In the world of polynomials, zeros are the solutions or \(x\)-values that satisfy the equation when the polynomial is set to zero. These can be classified into real and nonreal zeros.

• Real Zeros: These are the solutions that are real numbers and can be visualized on the real number line. For the polynomial \(f(x)=x^4-1\), solving \(x^2-1=0\) leads us to the real zeros \(x = -1\) and \(x = 1\).
• Nonreal Zeros: These are not real numbers and generally involve complex numbers, featuring an imaginary component \(i\), where \(i^2 = -1\). For instance, solving \(x^2+1=0\) gives us the zeros \(x = i\) and \(x = -i\), which are nonreal.

Knowing the difference between real and nonreal zeros is essential as it helps us understand the behavior of polynomials, especially when visualizing their graphs.

The \(x\)-intercepts of a function's graph are the points where it crosses the \(x\)-axis. These intercepts are simply the real zeros of the polynomial function. In simpler terms, they are the values of \(x\) where the function equals zero.

For the function \(f(x)=x^{4}-1\), the \(x\)-intercepts are found by setting the function equal to zero and solving. After factoring, as calculated in the solution, \(x = -1\) and \(x = 1\) are the real zeros. These values are also the coordinates of the \(x\)-intercepts: \(-1, 0\) and \(1, 0\). Nonreal zeros such as \(x = i\) and \(x = -i\) do not appear as \(x\)-intercepts because they are not real numbers and cannot be plotted on the standard real-day graph.

Factoring polynomials is a method of breaking down an equation into simpler polynomials that can be multiplied together to get the original polynomial. It is especially useful when you need to find the zeros of a function.

• Difference of Squares: A difference of squares is a specific case where a square number is subtracted from another square number, such as \(a^2 - b^2\). This can be factored into \((a-b)(a+b)\).

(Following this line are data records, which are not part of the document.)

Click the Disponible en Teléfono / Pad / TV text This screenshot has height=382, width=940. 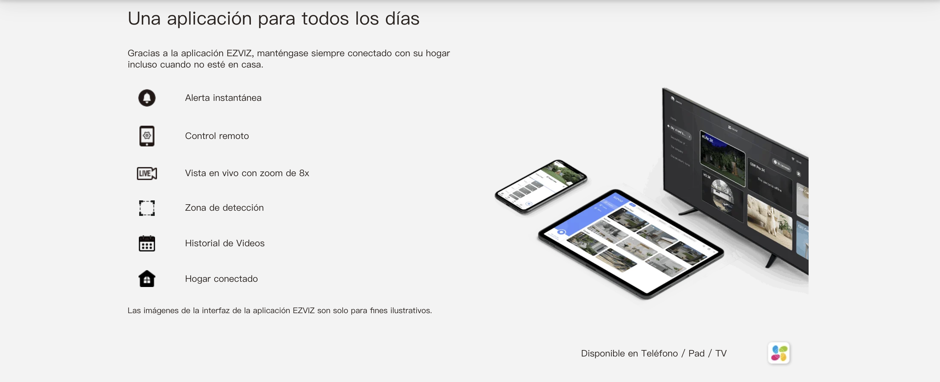click(x=653, y=353)
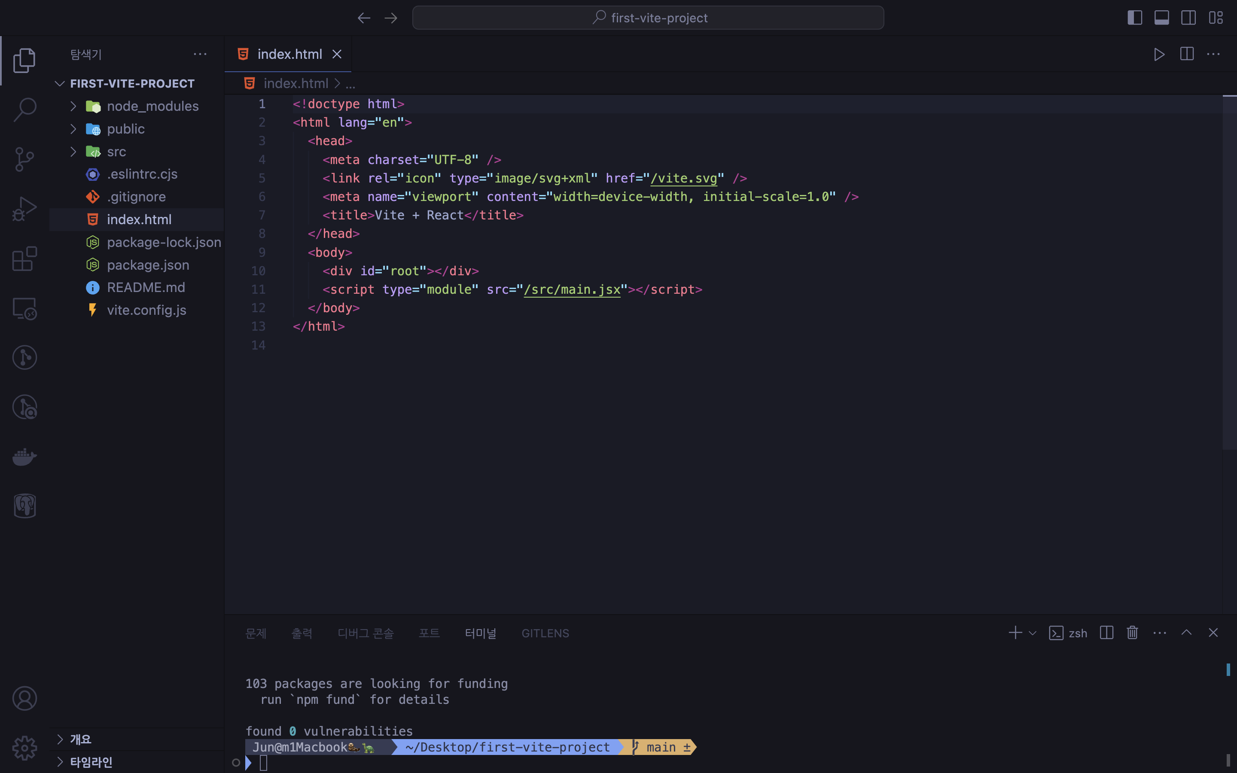Open the Source Control view

(25, 159)
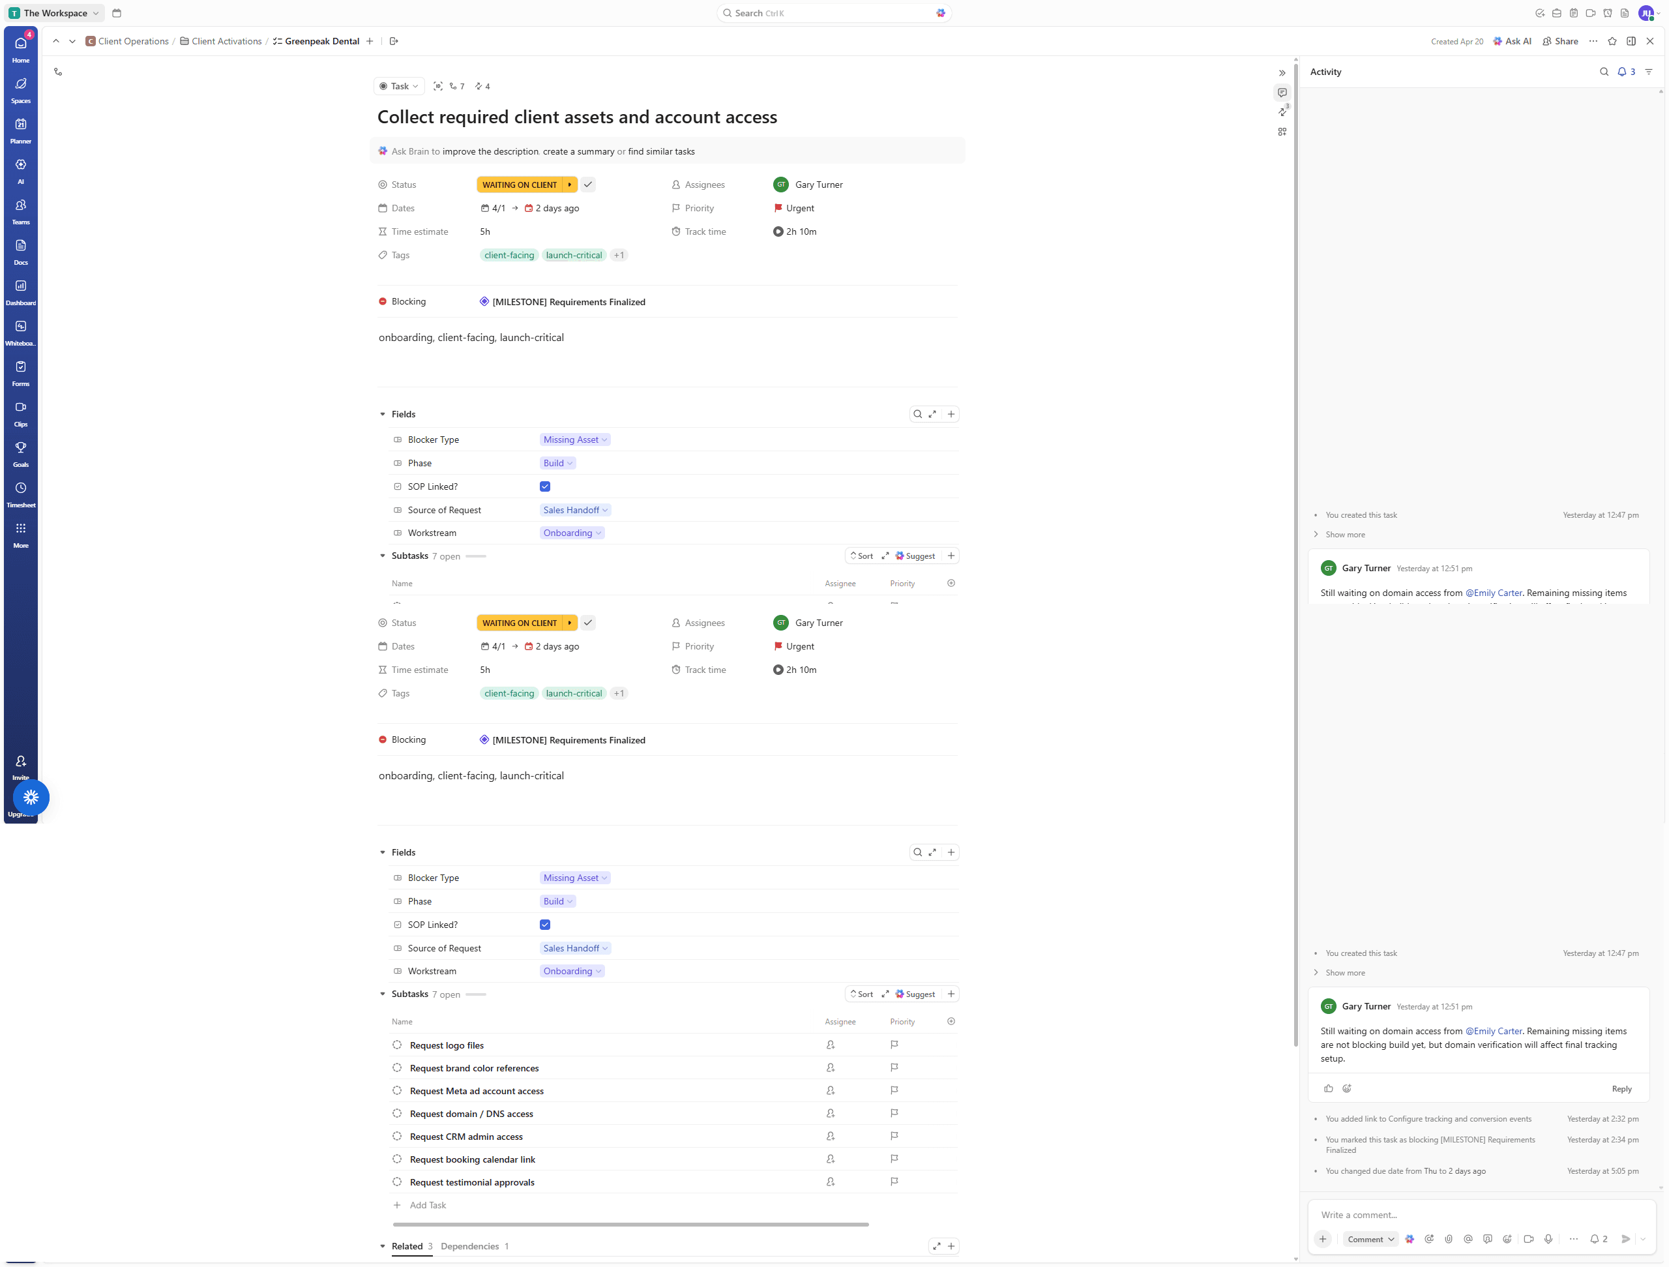The width and height of the screenshot is (1669, 1267).
Task: Mark the Request logo files subtask complete
Action: pos(398,1045)
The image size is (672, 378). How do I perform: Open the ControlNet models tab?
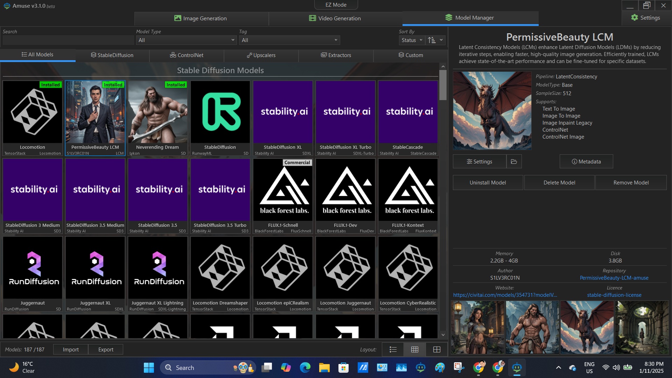coord(187,55)
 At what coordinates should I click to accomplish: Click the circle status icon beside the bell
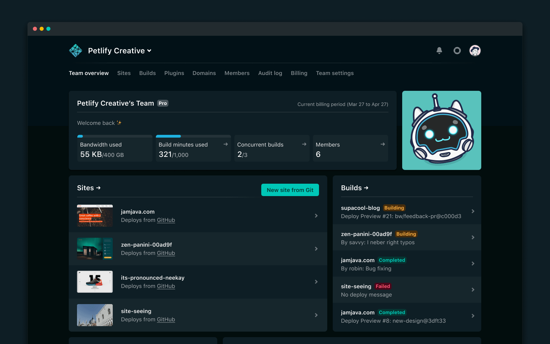[x=457, y=50]
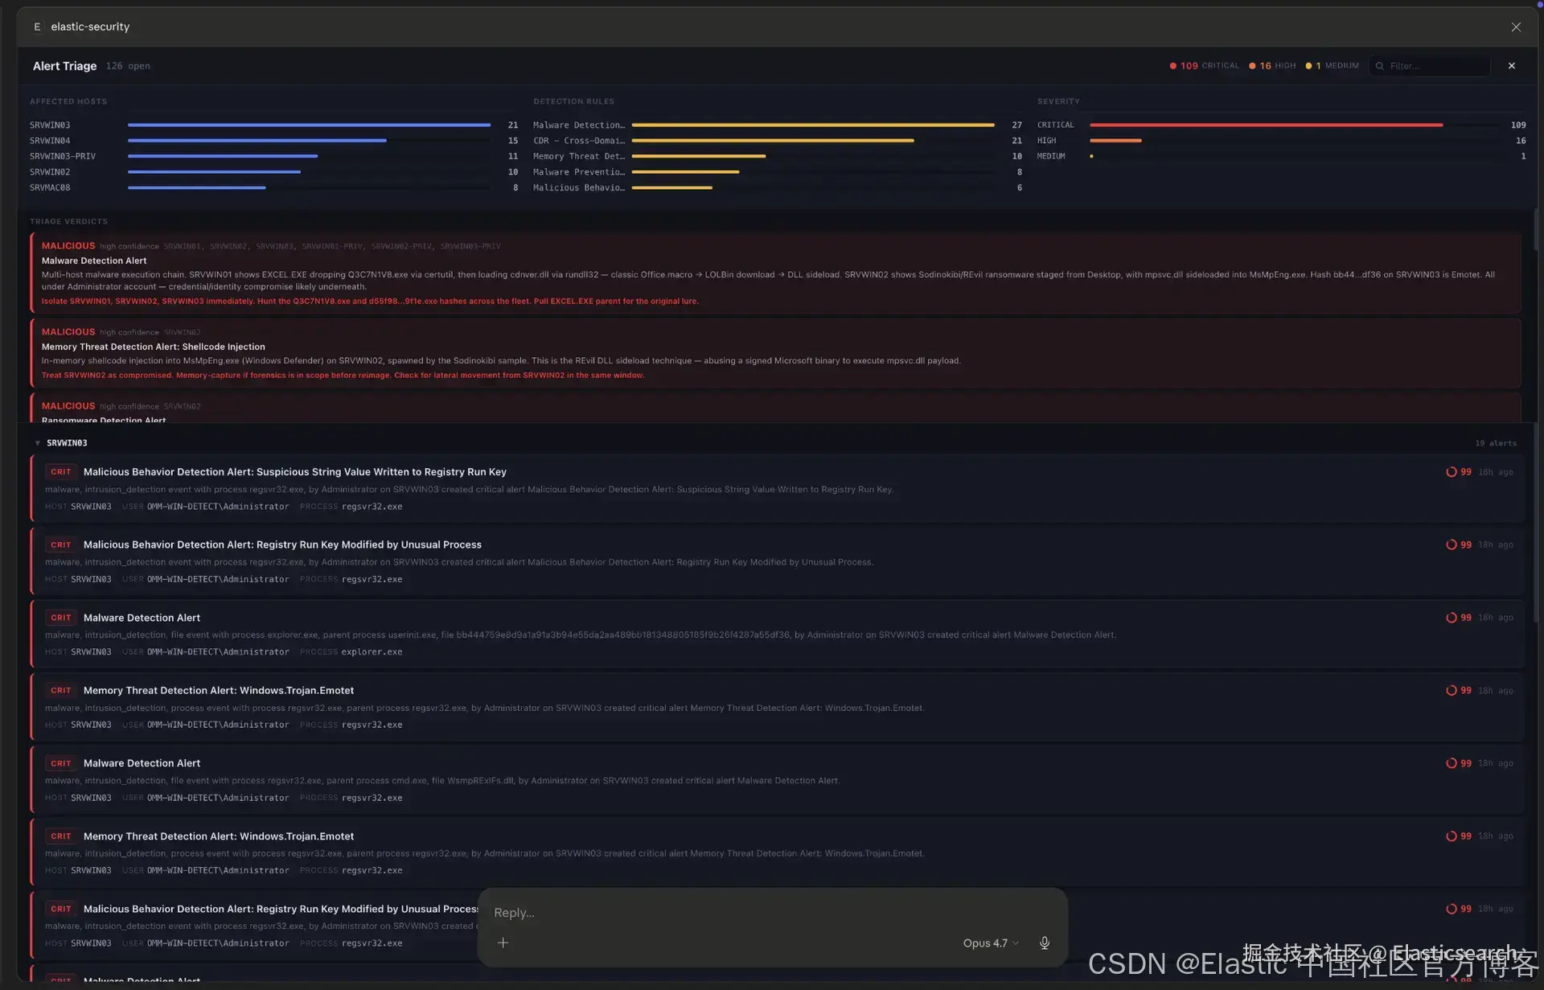Click the CRITICAL severity red bar

[x=1265, y=125]
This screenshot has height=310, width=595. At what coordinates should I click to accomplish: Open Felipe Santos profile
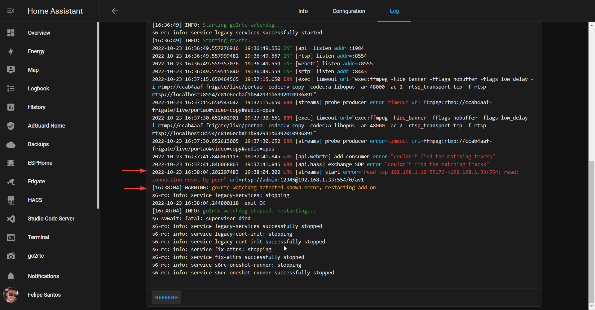[x=44, y=295]
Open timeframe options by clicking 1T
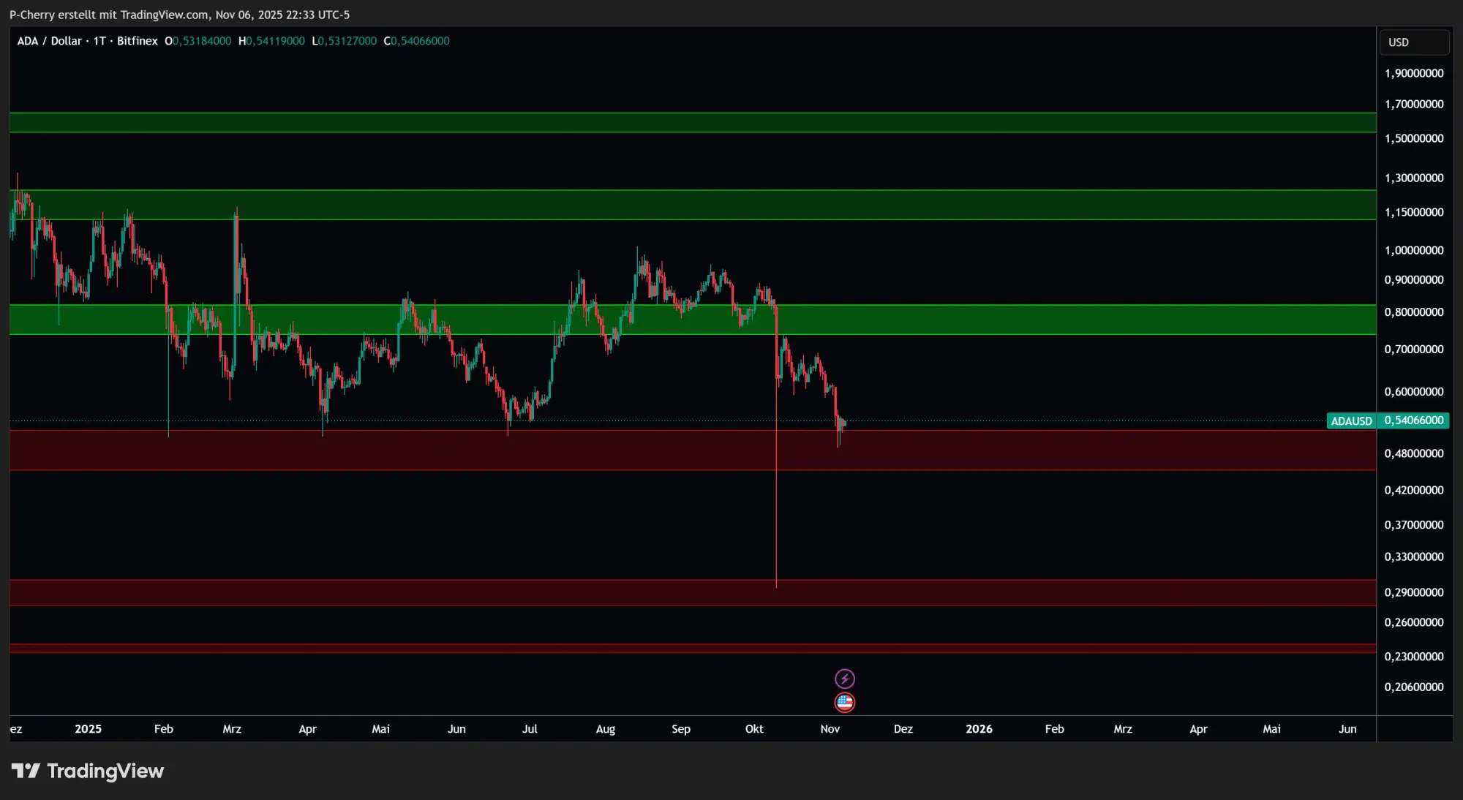This screenshot has height=800, width=1463. pos(99,41)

For the function \(f(x)=x^4-1\), we apply the difference of squares to get \((x^2-1)(x^2+1)\).
• Further Factoring: Once we factor \(x^4-1\) into \((x^2-1)(x^2+1)\), \(x^2-1\) can be further factored into \((x-1)(x+1)\). This exposes the real zeros that correspond with \(x\)-intercepts, as discussed earlier.

By understanding and applying factoring techniques, especially recognizing patterns like the difference of squares, finding the zeros of polynomials becomes more straightforward.